After a redMaPPer catalog is computed, you can calibrate and generate redMaGiC catalogs (see Rozo et al. (2016)).
First, make a new directory called (for example) redmagic
. Copy in the
run.yml
from the run directory into the redmagic directory, and rename it
redmagic_cal.yml
. You'll need to set the following fields:
catfile
: The full path of the redMaPPer catalog with the "best" redshifts for calibration, usually the lambda>20 catalog.hpix
,nside
: Set these if you want to calibrate over a sub-area of the survey (for speed and to reserve regions for testing).redmagic_etas
: The luminosity cuts in units of L*, typically[0.5, 1.0]
redmagic_n0s
: The comoving density target in 10^-4 gal/Mpc^3, typcially[10.0, 4.0]
redmagic_names
: The names of the redMaGiC selections, typically['highdens', 'highlum']
redmagic_zmaxes
: The maximum redshifts for the two selections. For DES this is[0.75, 0.95]
redmagicfile
: The calibration file to output, typicallyoutbase_redmagic_calib.fit
Then you can run the redMaGiC calibration and selection step:
redmagic_calibrate.py -c redmagic_cal.yml
And voila! After some time you will get the redMaGiC catalogs output with
calibration and run QA plots in the plots/
directory. Associated randoms
will also be generated, with 10x the number density as the redMaGiC galaxies.

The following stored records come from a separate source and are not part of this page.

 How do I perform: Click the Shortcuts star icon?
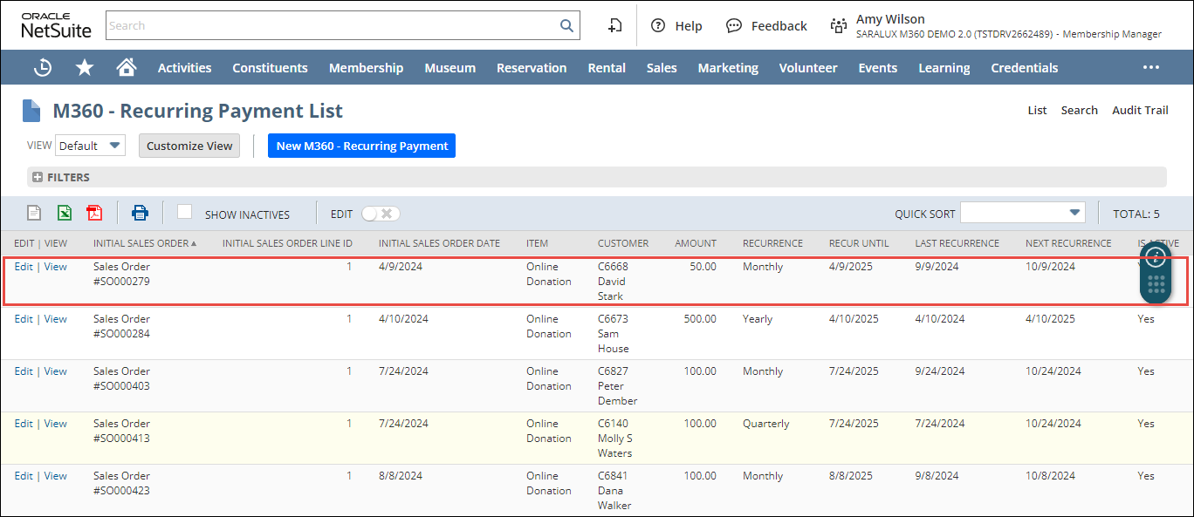point(84,68)
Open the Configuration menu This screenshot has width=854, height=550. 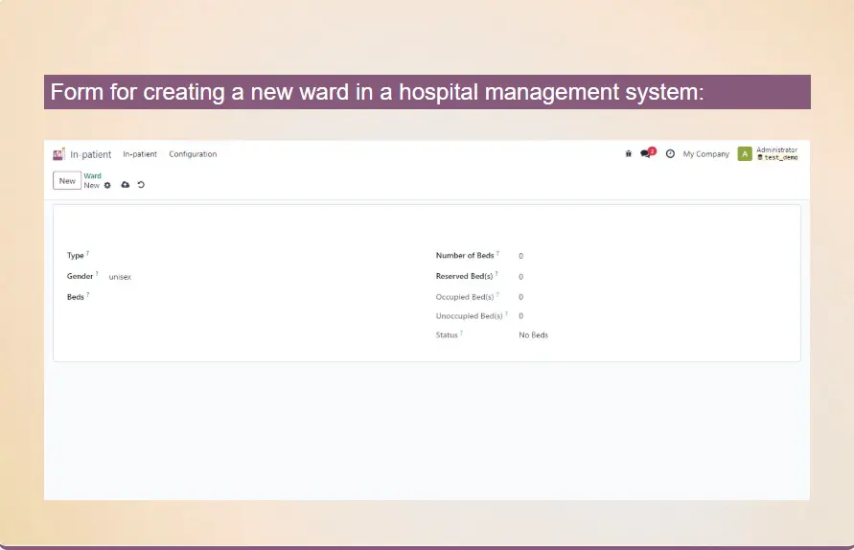click(193, 154)
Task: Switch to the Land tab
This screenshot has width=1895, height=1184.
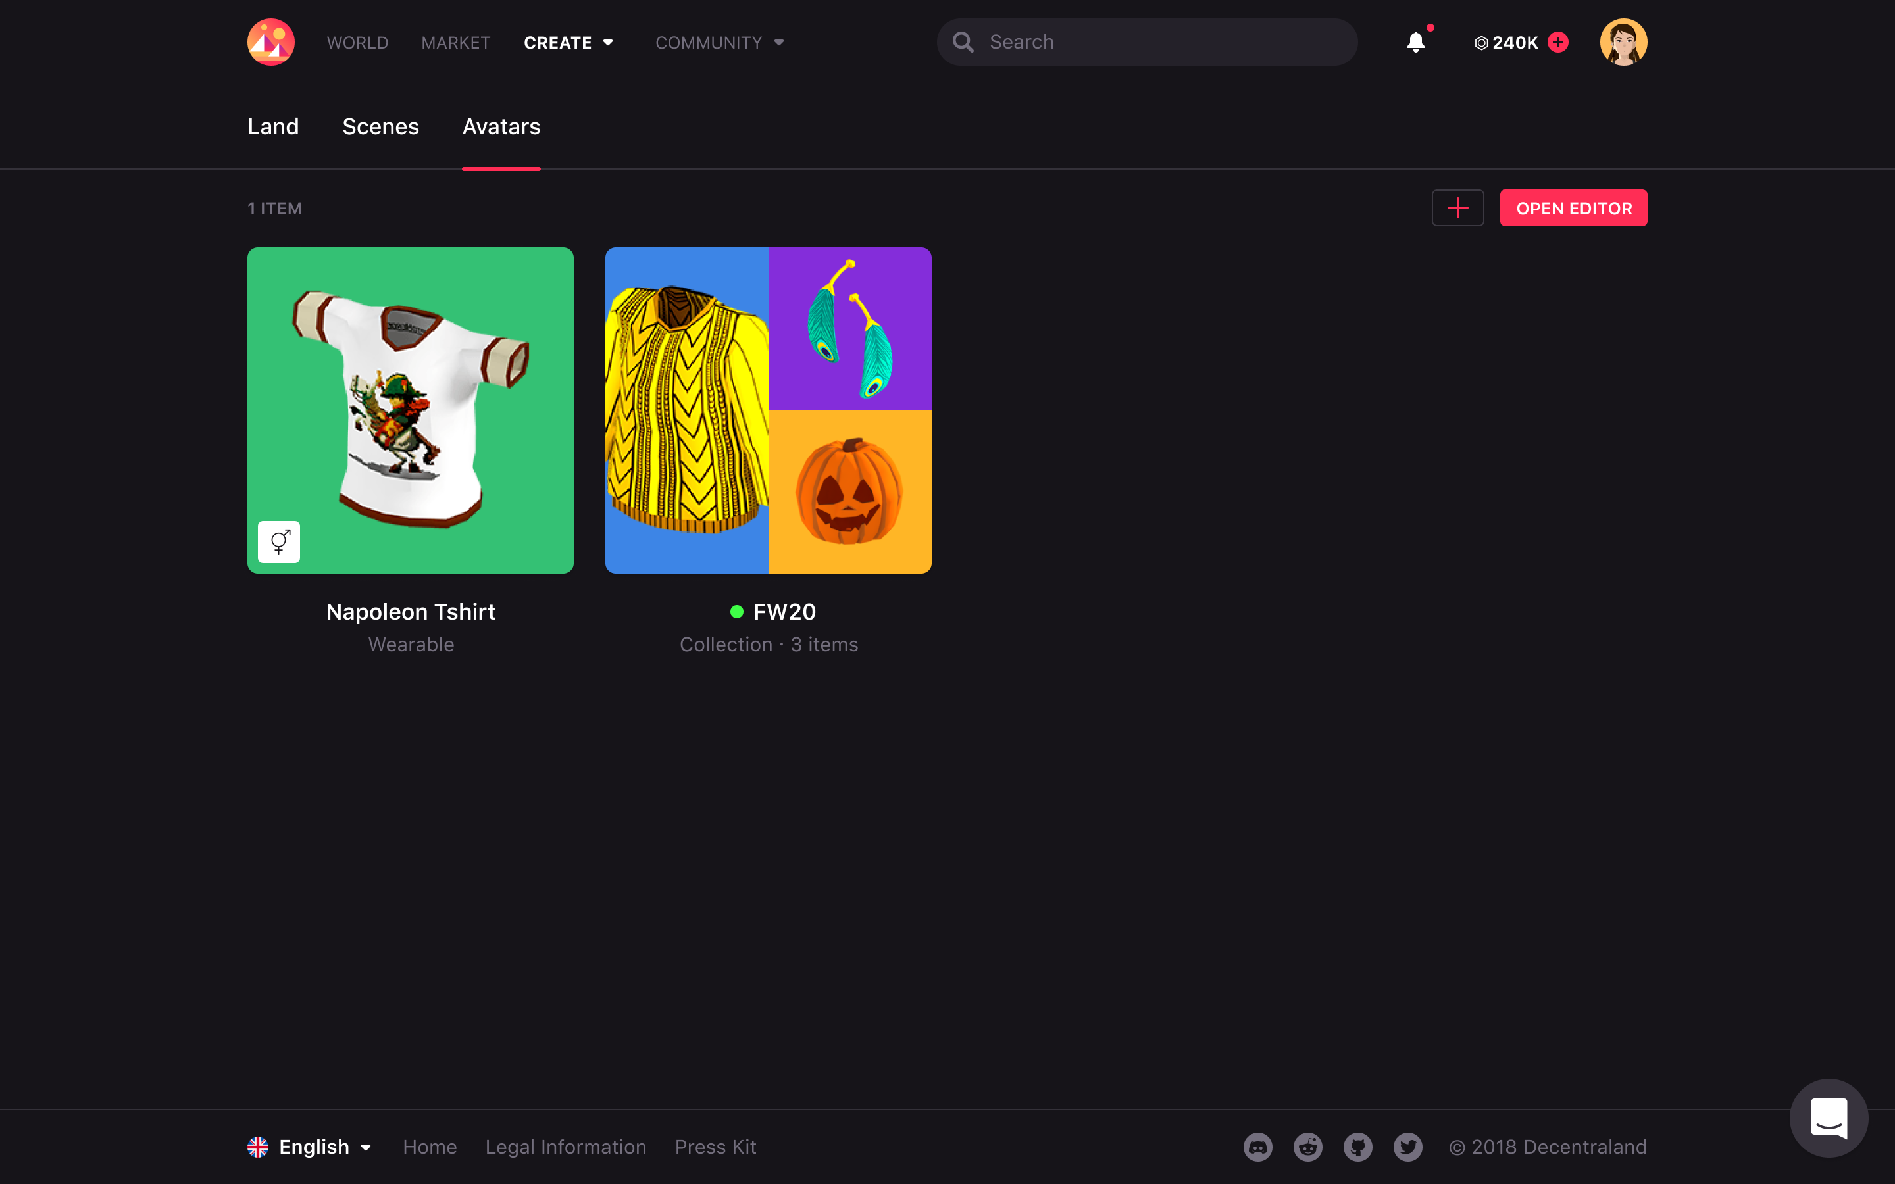Action: (x=273, y=126)
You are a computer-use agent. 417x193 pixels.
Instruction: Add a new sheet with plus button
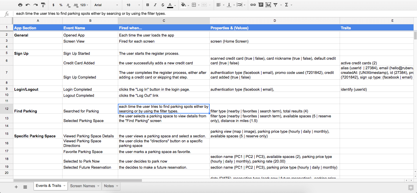point(16,187)
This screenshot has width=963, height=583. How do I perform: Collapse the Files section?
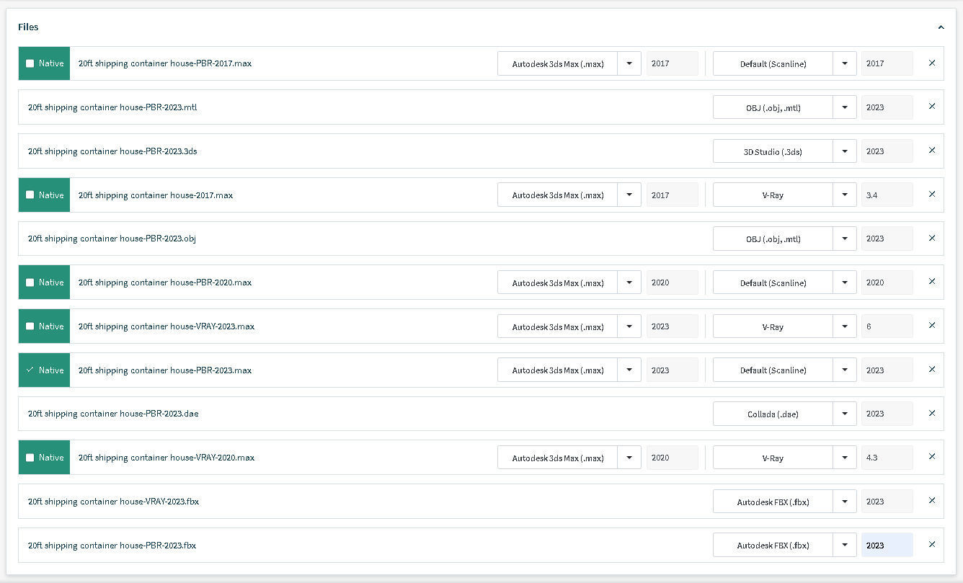click(x=941, y=27)
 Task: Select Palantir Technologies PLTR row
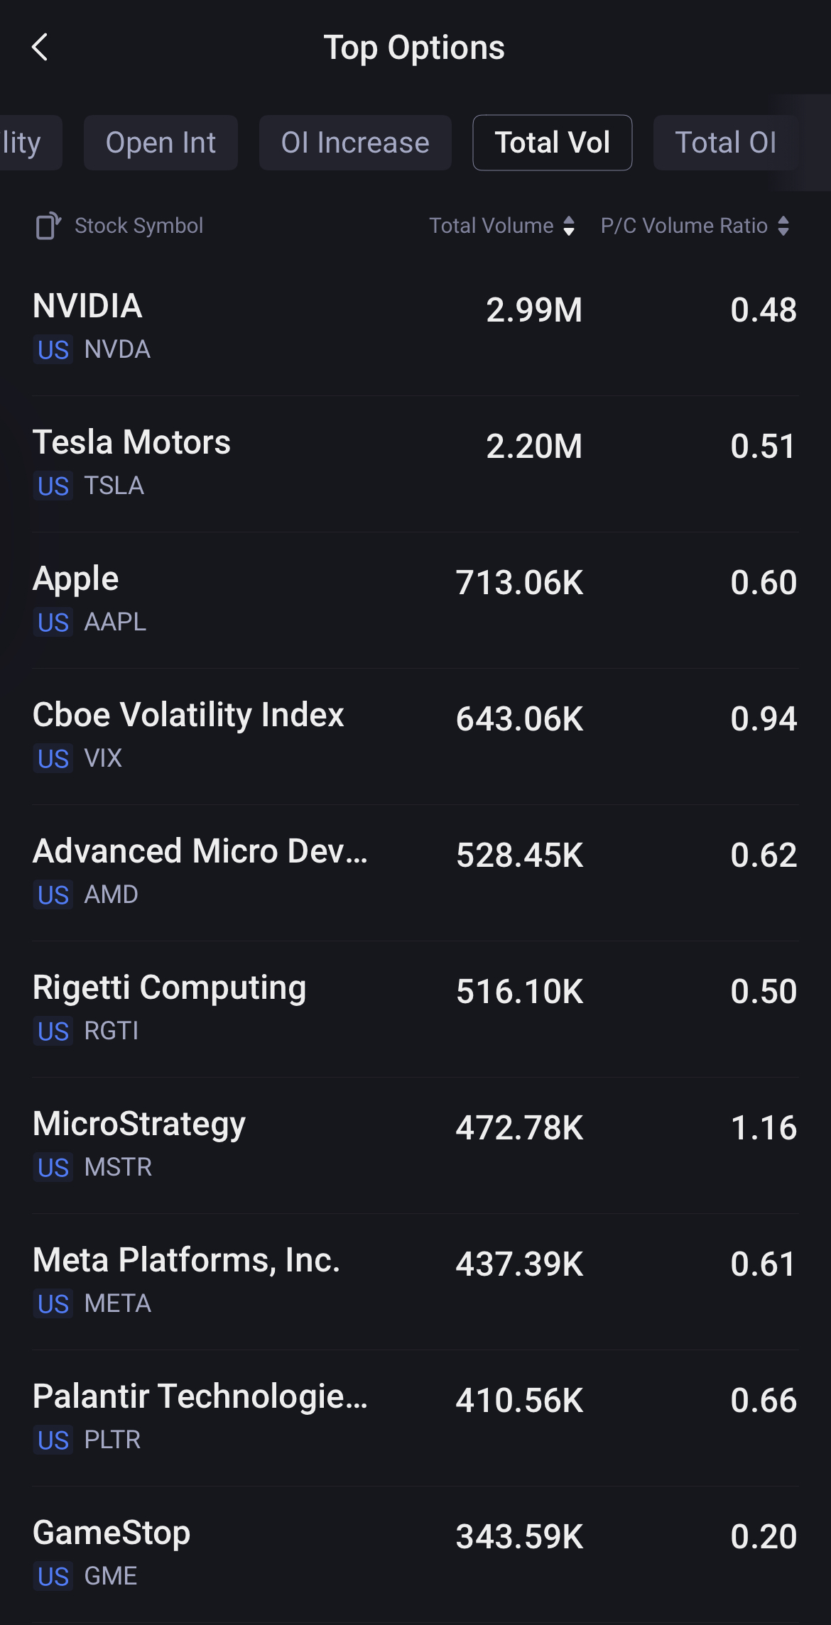415,1417
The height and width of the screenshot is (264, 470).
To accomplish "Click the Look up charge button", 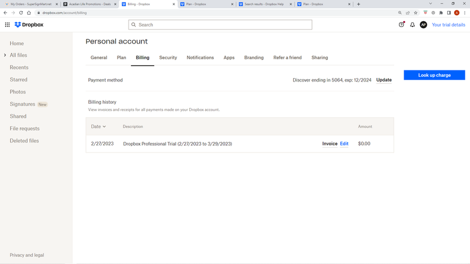I will (434, 75).
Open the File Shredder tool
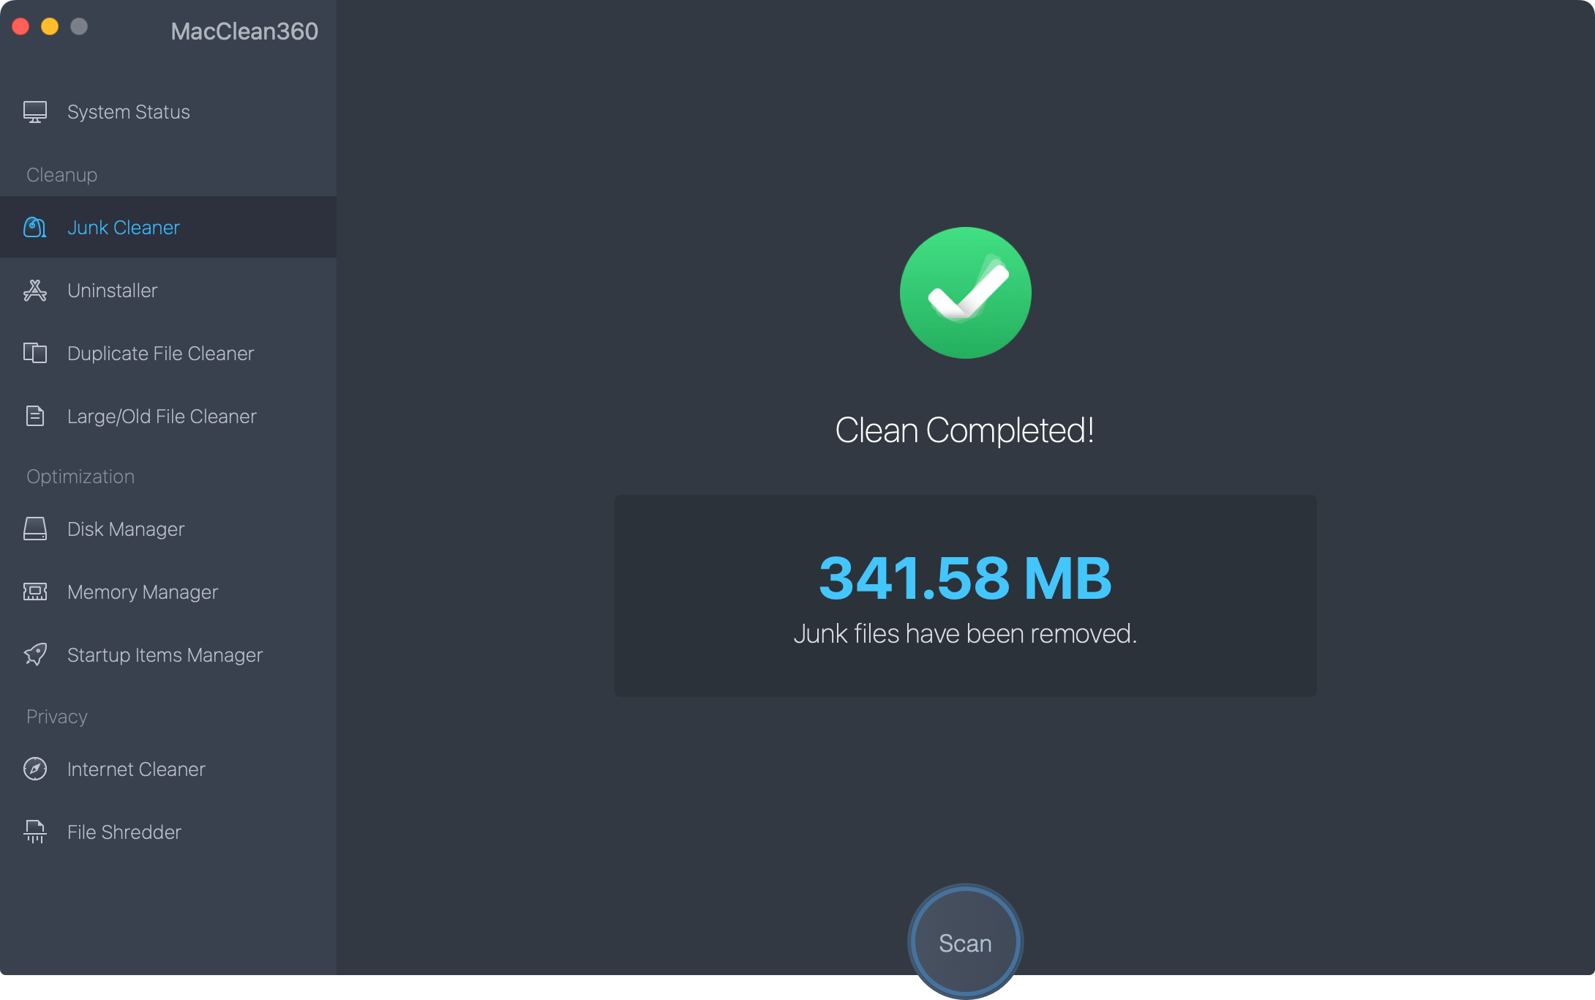The image size is (1595, 1000). click(123, 832)

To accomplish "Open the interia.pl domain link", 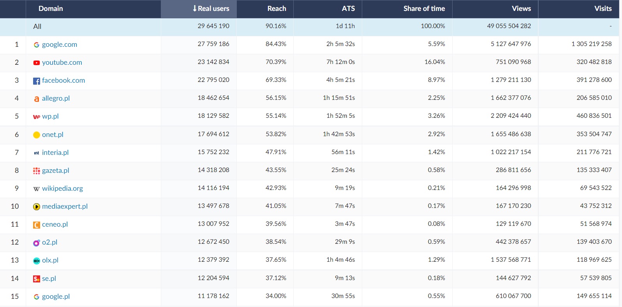I will [55, 153].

If you already have a redMaGiC calibration and want to make a selection on a new catalog (e.g., for multiple sim runs with the same red-sequence model), you can use:
redmagic_run.py -c redmagic_run.yml [-C CLOBBER] [-n NRANDOMS]
If you don't specify -n
then you'll get 10x the number of randoms as the
number of galaxies selected. Note that you have to have the zreds
already
available to make the redMaGiC selection.